═════ Given information

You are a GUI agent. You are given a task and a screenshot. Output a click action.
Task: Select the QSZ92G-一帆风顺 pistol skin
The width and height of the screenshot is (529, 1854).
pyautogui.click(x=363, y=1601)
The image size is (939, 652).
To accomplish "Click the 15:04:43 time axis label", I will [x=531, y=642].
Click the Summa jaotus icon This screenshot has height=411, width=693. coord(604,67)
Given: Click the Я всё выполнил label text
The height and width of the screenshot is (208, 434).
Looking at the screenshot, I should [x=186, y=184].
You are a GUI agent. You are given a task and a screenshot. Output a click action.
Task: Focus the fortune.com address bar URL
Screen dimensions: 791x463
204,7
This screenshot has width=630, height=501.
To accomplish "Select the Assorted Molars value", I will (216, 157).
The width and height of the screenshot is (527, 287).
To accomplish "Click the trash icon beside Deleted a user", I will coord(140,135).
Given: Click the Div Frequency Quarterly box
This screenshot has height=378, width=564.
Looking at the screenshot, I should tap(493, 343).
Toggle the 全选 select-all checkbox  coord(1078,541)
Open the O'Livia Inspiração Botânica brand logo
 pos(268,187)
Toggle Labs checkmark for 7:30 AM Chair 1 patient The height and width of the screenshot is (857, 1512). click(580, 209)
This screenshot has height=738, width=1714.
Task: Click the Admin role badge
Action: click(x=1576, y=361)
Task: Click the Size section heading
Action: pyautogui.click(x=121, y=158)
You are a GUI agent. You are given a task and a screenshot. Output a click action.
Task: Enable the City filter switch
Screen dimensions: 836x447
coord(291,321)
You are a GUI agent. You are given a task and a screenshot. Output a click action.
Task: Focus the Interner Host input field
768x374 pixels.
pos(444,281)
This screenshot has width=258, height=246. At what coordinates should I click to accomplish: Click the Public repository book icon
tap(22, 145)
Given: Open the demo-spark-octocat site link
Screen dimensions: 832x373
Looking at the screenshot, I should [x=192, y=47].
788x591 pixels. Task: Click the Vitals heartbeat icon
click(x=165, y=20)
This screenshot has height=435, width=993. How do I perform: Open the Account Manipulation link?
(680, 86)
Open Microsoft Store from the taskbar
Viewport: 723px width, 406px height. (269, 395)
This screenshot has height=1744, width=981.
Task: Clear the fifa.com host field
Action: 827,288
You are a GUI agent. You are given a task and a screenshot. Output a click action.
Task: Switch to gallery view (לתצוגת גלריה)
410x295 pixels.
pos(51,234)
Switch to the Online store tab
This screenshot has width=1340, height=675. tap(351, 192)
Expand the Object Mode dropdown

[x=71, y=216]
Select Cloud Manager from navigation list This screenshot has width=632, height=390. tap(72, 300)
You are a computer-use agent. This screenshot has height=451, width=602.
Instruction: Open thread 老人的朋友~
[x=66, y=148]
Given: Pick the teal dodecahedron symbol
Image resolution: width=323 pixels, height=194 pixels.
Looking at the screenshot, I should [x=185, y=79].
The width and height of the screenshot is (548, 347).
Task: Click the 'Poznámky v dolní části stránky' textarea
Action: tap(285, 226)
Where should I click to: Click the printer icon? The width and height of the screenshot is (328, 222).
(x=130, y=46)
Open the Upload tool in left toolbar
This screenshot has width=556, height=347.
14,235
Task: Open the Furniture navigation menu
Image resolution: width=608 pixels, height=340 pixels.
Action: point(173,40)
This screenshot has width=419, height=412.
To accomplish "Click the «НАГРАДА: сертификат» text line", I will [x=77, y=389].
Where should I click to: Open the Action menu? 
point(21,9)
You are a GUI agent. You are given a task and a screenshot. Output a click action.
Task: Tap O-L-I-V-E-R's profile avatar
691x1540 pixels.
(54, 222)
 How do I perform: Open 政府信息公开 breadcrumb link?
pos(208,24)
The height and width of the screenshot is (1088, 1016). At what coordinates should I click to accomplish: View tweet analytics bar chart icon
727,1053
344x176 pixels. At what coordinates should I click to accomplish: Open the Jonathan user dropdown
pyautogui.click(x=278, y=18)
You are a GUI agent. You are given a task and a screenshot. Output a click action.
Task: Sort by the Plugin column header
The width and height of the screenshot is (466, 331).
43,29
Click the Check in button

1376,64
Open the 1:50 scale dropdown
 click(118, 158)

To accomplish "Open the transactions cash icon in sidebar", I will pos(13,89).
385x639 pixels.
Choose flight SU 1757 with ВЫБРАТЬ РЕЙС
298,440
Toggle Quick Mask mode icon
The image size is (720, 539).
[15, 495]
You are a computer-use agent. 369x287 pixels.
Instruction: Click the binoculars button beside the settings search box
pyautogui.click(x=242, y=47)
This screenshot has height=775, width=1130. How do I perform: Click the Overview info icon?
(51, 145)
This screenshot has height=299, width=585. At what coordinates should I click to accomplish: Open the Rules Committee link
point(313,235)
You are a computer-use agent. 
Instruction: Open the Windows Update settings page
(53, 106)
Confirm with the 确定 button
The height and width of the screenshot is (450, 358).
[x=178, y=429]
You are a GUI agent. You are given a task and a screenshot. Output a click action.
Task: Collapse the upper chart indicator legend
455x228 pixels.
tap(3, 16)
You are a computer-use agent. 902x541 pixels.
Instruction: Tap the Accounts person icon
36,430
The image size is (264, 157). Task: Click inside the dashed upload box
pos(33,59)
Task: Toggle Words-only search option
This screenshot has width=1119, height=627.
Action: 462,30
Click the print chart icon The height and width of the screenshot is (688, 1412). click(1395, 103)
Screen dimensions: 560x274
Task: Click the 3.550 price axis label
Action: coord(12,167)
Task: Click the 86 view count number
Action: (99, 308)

══════════

**Work request:** Look through the listing above and copy each line where the string "Focus" occurs.

**Problem solution:**
Task: Focus the fortune.com address bar URL
Task: Focus the Interner Host input field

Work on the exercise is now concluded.